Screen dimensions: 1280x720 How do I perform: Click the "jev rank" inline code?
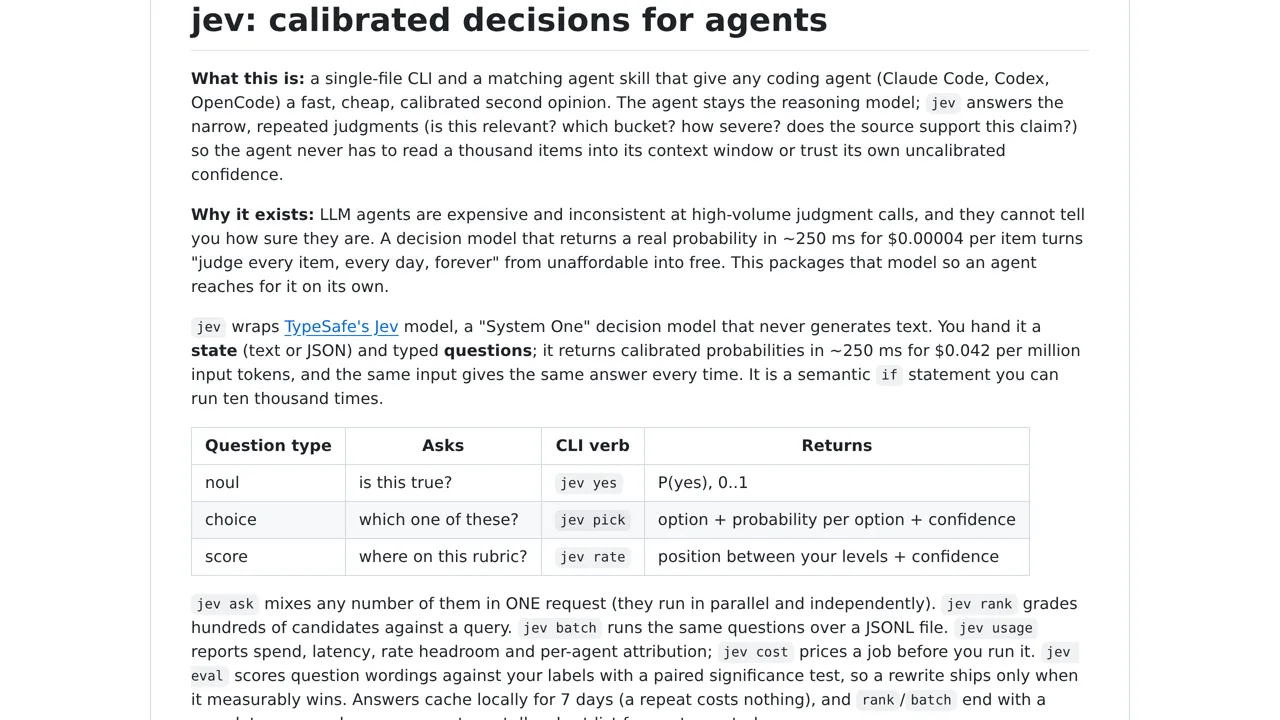point(980,604)
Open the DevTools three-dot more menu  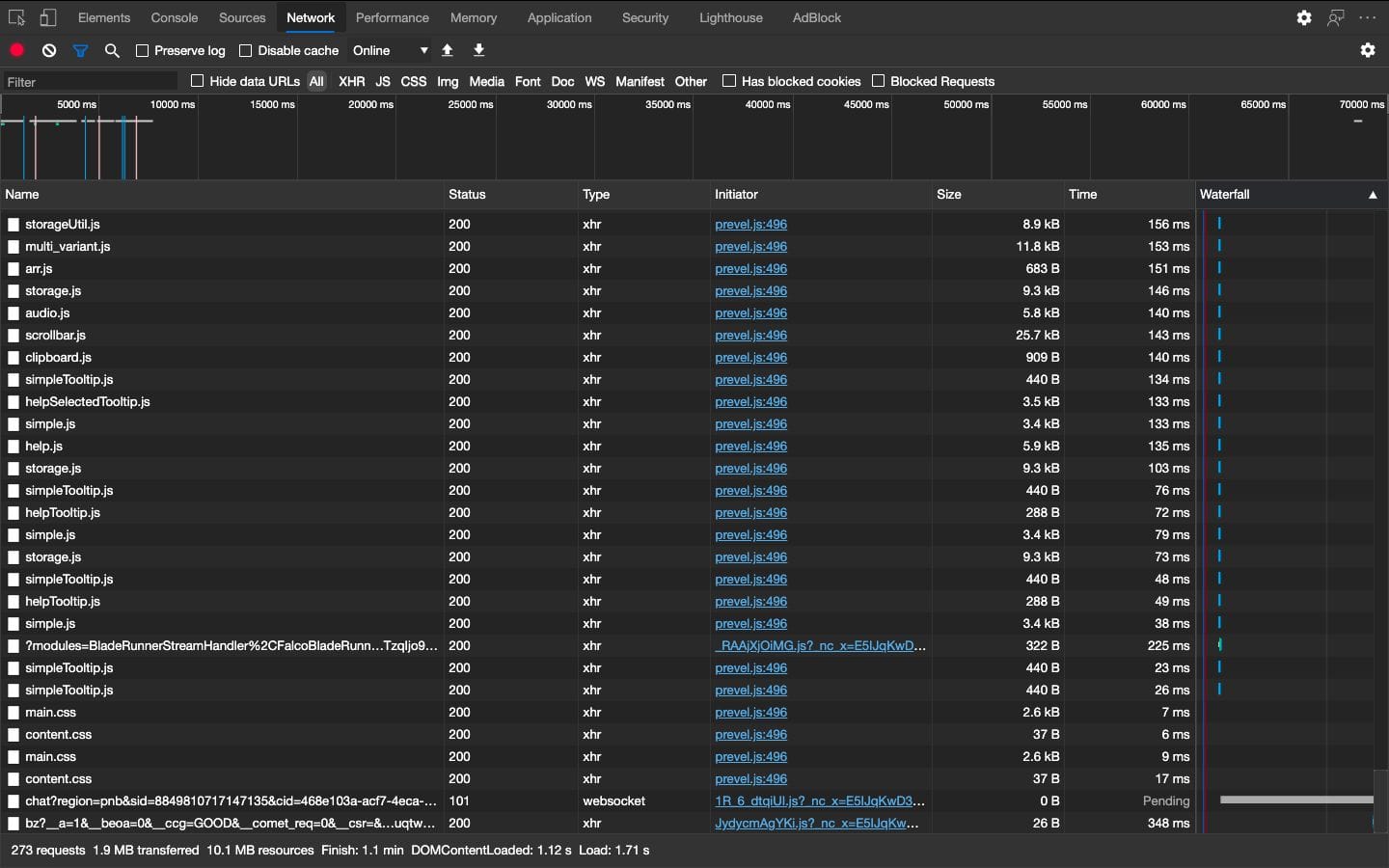[1368, 17]
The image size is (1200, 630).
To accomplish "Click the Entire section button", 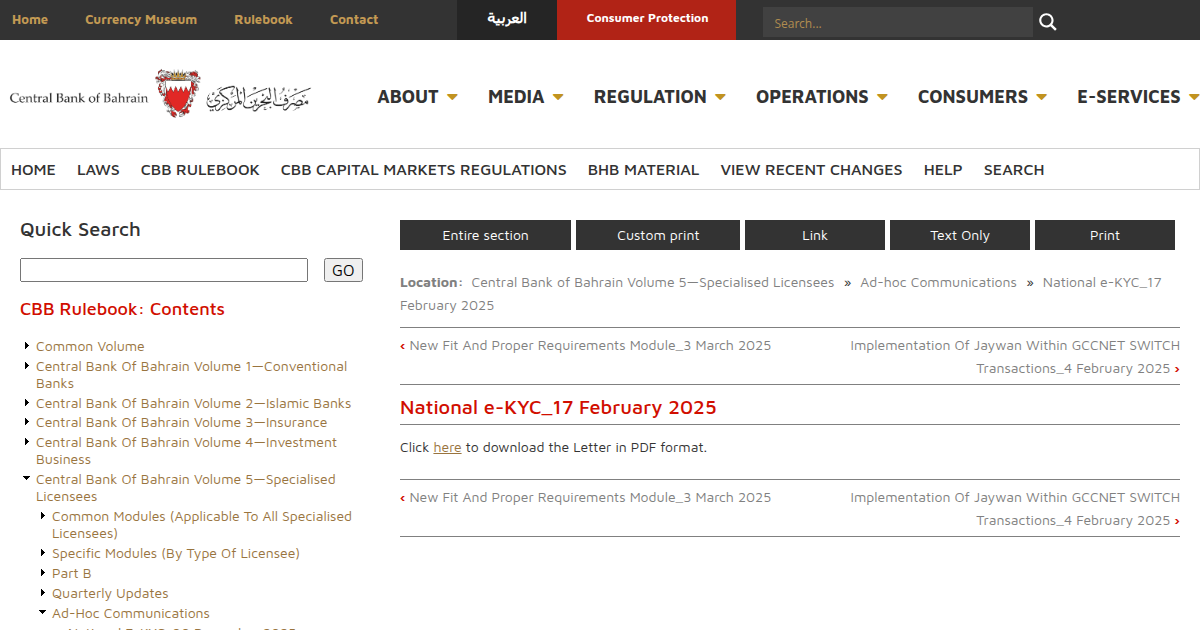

——————————

### TASK GOAL:
Can you put the data into a numbered list, covering only the part that opens with the line containing "The image size is (1200, 630)." and runs through the end of the data, both ends included? Leave out blank lines and the pictures.

### EXERCISE ANSWER:
1. The image size is (1200, 630).
2. To accomplish "Click the Entire section button", 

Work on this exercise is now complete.